On my Twitter bio I describe myself, among other things, as a “professional pain in the ass.” And it’s true. I get paid by my clients to be just that.

Often I feel that my entire job is pushing others to do theirs. To read submissions, to make an offer, to execute a contract… I spend my days reminding people of this, often without my clients even knowing.

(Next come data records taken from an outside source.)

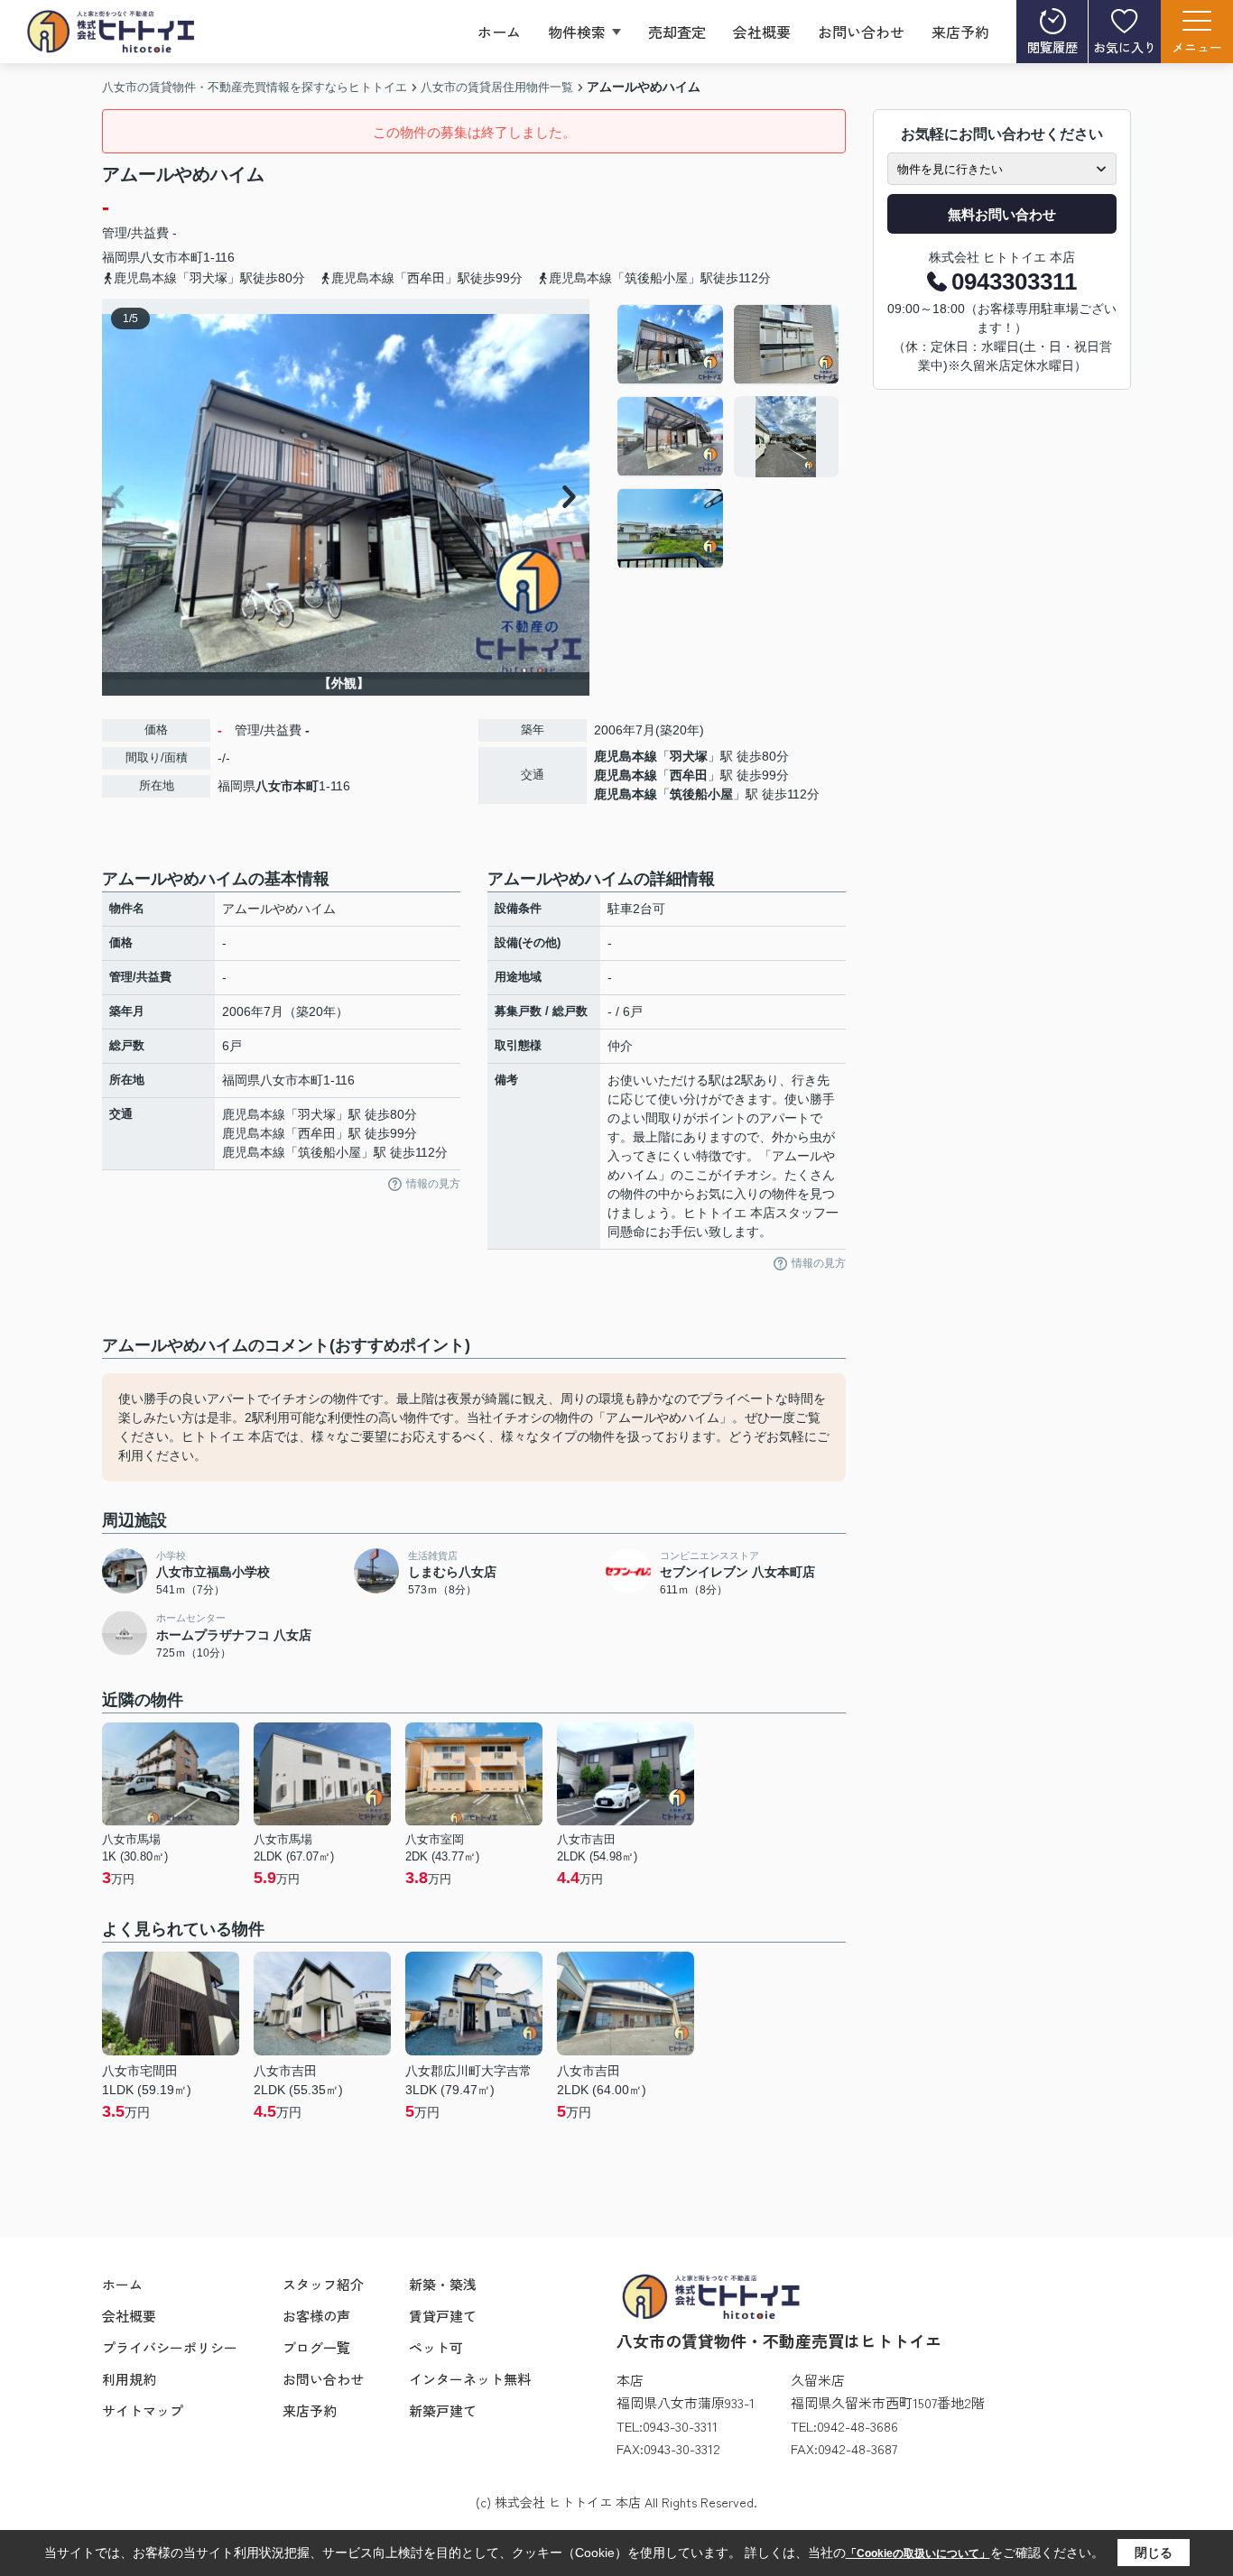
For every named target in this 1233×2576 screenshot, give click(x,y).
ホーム (499, 31)
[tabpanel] (729, 437)
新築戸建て (443, 2410)
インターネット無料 (470, 2378)
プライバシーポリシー (169, 2347)
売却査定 (677, 31)
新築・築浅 (443, 2284)
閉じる (1154, 2552)
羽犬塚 (689, 756)
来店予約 (960, 31)
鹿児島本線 (625, 756)
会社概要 (762, 31)
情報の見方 (433, 1183)
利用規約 (129, 2378)
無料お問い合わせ (1002, 214)
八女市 (159, 257)
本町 (190, 257)
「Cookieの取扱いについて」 (918, 2553)
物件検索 (577, 31)
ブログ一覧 (316, 2347)
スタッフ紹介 (323, 2284)
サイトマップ (142, 2410)
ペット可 (436, 2347)
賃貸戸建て (443, 2315)
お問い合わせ (861, 31)
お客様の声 (316, 2315)
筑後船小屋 (701, 794)
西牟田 (689, 775)
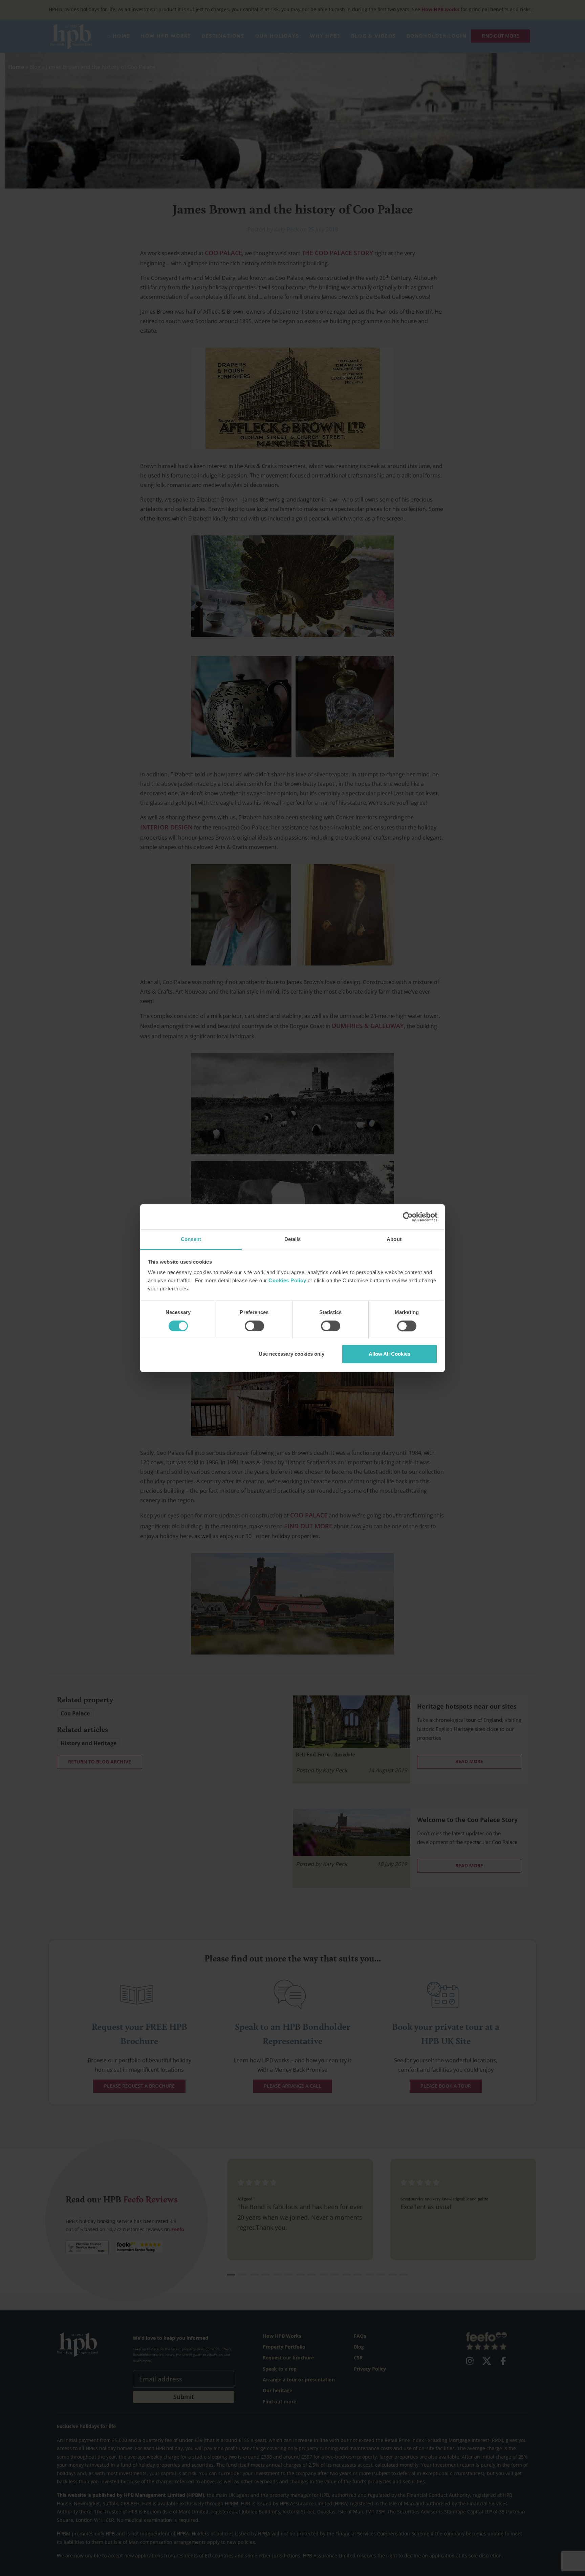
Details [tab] (292, 1239)
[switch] (254, 1325)
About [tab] (394, 1239)
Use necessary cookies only (291, 1354)
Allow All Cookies (389, 1354)
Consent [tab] (191, 1239)
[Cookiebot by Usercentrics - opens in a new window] (407, 1217)
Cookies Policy (287, 1281)
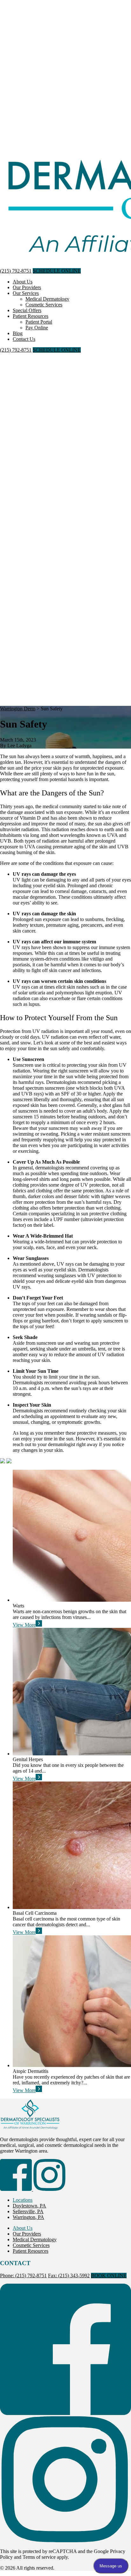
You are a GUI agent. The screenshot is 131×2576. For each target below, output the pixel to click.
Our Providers (27, 287)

Regularly I am contacting publishers and editors to:

  • Inquire about a missing payment.
  • Excite them to read an outstanding submission.
  • Push for more desirable contract terms.
  • Ask when we will see the cover.
  • Ask why we haven’t yet seen a marketing plan.
  • Push again for better contract terms.
  • Nag them to read an outstanding submission.
  • Push for an offer.
  • Ask why the author hasn’t yet received revisions.
  • Push yet again for those same damn contract terms that I refuse to let go of.
  • Push for another offer.
  • Kindly suggest a vision for the cover and publishing vision for the book.
  • Throw out ideas for a marketing and publicity plan.
  • Calling to remind the editor that it’s time to start talking about a new contract (even without material from the author).

Many times these conversations, phone calls, and emails are happening even without an author’s knowledge. While certainly, I do work to keep my authors updated as much as possible. All of the calls and emails on this list don’t always lead to an instant update. Often they are just getting the wheels turning and moving so we will have an update.

So next time you’re concerned that maybe your agent isn’t doing enough, give her a call. My guess is she’s doing a lot, she just doesn’t have much to report yet.

3 responses to “Behind the Scenes of a Literary Agency”

  1. Avatar Susan Drew says:

    Thank you, Jessica! It’s great to hear all the steps that are going into a book. And thank you for being a pain in the ass.

  2. Avatar AJ Blythe says:

    I knew an agent would be agenting without necessarily reporting to their authors, but I didn’t know about the last dot point. Does that happen often?